**Task to complete**.
Turn the material, from its first line through the line containing "pos(97,252)", into a numbered list, leaving out any blank lines.

**Word and element location records**.
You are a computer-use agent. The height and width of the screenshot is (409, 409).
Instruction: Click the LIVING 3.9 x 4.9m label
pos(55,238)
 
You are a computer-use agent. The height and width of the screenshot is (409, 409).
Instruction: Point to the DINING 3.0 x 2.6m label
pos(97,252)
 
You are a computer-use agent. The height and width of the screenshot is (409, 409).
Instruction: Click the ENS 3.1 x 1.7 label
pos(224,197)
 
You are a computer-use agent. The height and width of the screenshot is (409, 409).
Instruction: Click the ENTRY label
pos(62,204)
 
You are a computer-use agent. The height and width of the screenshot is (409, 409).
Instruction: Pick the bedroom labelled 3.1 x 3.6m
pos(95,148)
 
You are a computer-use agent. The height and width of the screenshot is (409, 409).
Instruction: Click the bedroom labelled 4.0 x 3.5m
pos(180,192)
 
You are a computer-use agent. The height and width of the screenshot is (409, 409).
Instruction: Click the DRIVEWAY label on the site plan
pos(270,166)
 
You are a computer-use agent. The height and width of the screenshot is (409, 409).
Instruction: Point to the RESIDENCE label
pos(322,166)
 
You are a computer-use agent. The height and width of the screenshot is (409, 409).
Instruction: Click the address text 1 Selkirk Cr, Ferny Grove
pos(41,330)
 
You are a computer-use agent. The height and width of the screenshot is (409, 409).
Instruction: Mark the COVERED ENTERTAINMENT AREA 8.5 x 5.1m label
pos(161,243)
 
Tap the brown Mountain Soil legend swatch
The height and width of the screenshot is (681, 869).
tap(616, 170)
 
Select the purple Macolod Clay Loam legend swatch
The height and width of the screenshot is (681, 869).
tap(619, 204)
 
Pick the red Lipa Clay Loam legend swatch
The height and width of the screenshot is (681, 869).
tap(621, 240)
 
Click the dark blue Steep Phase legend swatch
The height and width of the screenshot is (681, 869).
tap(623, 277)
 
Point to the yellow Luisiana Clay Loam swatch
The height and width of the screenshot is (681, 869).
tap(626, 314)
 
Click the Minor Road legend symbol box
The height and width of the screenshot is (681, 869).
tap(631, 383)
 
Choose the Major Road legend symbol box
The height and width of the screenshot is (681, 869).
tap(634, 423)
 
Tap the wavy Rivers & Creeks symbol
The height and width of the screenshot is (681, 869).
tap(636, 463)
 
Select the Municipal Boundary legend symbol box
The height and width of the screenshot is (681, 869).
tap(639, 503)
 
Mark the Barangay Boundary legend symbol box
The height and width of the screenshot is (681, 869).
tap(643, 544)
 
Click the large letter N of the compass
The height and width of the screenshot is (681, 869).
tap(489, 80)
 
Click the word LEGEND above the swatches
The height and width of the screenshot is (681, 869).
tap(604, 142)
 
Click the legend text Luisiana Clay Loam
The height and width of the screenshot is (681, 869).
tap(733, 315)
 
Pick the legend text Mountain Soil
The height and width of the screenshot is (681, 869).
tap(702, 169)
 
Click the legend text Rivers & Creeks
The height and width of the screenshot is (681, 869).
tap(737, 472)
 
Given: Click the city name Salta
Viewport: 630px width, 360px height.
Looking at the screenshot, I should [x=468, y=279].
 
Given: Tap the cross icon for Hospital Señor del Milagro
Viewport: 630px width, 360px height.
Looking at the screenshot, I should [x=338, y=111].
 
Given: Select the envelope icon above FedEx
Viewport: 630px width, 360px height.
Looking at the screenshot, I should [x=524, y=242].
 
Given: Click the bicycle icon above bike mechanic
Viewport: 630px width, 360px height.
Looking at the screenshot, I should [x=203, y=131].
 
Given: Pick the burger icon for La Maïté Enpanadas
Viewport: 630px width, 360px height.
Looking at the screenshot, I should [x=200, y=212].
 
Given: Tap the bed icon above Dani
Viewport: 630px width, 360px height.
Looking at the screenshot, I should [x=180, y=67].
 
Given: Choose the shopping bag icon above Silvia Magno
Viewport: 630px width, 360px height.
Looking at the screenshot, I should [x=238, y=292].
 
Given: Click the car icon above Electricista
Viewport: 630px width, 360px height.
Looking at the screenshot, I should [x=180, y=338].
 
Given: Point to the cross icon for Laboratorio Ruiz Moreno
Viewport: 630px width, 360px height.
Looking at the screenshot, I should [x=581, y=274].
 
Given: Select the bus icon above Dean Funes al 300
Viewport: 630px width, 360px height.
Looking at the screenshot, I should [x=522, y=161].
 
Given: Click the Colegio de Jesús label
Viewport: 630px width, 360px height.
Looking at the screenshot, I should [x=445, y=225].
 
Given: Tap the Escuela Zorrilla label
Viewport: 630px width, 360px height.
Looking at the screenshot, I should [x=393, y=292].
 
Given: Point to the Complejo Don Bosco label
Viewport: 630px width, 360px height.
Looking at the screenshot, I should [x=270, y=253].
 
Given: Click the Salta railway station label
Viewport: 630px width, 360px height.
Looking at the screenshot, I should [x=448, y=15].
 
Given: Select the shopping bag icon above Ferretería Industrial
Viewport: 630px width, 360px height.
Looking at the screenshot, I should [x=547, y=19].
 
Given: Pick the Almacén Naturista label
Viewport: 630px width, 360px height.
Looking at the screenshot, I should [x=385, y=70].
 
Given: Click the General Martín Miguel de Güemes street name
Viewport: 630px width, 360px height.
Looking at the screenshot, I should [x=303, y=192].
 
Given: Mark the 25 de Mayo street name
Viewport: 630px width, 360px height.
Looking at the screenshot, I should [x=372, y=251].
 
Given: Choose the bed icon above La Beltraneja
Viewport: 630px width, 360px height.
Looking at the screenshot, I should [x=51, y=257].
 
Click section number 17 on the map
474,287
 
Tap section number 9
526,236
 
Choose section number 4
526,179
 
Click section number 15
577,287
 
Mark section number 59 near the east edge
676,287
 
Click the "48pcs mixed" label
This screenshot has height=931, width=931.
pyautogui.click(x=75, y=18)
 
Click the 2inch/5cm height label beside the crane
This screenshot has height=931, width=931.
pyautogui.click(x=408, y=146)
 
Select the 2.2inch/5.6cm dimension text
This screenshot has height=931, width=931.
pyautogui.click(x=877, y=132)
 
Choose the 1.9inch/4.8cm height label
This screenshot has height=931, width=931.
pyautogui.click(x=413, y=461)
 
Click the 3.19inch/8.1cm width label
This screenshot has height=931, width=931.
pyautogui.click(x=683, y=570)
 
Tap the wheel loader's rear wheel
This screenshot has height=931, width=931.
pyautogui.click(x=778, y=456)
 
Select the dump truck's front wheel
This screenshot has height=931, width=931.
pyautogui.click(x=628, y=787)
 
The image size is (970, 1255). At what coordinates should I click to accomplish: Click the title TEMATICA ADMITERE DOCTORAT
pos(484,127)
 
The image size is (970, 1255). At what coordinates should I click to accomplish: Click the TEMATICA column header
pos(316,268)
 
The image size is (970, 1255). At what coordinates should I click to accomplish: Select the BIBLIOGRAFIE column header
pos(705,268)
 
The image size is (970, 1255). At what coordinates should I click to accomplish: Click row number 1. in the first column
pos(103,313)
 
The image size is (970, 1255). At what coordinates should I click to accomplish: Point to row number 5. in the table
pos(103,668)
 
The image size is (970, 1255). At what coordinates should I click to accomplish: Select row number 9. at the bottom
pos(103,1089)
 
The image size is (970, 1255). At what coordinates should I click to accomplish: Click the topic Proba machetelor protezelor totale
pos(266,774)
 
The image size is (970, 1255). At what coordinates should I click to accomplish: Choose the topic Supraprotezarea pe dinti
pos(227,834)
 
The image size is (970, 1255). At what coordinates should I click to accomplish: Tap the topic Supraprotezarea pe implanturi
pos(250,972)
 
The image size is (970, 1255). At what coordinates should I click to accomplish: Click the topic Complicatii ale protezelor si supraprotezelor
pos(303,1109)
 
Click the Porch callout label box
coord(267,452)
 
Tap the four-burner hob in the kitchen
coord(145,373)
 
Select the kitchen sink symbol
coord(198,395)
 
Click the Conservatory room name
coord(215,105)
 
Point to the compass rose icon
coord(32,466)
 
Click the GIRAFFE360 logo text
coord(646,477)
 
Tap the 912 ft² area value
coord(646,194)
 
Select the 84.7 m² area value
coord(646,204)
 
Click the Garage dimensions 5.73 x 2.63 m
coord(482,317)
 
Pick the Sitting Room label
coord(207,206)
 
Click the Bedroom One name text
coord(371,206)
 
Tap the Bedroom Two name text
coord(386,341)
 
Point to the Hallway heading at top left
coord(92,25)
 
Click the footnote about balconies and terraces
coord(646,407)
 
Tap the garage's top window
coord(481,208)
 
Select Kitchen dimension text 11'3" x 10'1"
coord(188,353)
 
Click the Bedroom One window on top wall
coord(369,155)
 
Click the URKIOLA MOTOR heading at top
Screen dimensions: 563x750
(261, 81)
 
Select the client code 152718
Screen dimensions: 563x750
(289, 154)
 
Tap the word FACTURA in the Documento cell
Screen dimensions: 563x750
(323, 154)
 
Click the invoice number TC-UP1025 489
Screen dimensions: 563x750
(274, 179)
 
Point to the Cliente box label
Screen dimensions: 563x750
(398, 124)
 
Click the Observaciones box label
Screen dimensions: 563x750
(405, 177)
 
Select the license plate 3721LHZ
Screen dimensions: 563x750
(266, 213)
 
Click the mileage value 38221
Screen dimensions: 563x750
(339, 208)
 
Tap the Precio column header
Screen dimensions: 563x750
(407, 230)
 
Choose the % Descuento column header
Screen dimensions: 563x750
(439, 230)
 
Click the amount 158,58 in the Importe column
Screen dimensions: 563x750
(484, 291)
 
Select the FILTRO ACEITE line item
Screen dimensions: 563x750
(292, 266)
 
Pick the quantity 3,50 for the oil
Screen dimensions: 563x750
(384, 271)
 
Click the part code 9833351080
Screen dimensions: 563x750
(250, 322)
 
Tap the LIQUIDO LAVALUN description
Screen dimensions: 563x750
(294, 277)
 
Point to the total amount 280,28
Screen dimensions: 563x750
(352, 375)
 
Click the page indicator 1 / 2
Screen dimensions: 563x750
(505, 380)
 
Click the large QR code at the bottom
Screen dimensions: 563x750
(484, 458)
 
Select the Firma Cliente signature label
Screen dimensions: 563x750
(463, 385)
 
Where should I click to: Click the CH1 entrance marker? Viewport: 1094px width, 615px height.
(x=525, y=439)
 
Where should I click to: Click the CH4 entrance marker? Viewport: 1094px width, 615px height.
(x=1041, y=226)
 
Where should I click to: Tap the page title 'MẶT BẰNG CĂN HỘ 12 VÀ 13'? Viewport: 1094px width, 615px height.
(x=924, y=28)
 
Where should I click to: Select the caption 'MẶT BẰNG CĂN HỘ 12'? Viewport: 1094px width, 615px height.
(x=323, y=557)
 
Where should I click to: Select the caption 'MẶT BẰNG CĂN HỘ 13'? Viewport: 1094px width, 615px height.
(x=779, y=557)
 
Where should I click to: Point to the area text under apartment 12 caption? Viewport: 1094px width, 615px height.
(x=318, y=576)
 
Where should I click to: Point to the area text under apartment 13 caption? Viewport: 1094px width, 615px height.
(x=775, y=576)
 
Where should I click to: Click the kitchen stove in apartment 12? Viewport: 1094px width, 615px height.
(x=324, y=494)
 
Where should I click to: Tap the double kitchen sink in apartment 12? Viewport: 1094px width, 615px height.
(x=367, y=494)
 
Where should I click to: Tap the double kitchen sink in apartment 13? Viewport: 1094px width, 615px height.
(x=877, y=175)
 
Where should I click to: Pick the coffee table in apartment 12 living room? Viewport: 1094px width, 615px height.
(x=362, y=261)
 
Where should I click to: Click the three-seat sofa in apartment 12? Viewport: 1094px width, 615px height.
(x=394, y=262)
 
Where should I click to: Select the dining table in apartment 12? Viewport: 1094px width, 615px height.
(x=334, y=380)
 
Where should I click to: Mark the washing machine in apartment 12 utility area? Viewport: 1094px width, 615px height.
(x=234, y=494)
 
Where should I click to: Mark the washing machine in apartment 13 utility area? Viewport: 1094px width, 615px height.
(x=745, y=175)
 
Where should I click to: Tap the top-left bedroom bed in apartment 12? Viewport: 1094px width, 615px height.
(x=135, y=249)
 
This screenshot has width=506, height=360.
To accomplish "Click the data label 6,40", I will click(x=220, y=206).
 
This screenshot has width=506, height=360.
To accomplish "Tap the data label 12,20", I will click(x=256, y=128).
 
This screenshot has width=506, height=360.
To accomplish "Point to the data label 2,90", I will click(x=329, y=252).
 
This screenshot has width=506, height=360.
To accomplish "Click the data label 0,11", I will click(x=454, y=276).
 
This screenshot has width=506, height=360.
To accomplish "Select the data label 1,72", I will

**Solution to this problem**.
1. You are a computer-use agent. The height and width of the screenshot is (409, 409).
2. Instruction: Click the LIVING 3.9 x 4.9m label
3. pos(55,238)
4. You are a computer-use agent. The height and width of the screenshot is (409, 409).
5. Instruction: Point to the DINING 3.0 x 2.6m label
6. pos(97,252)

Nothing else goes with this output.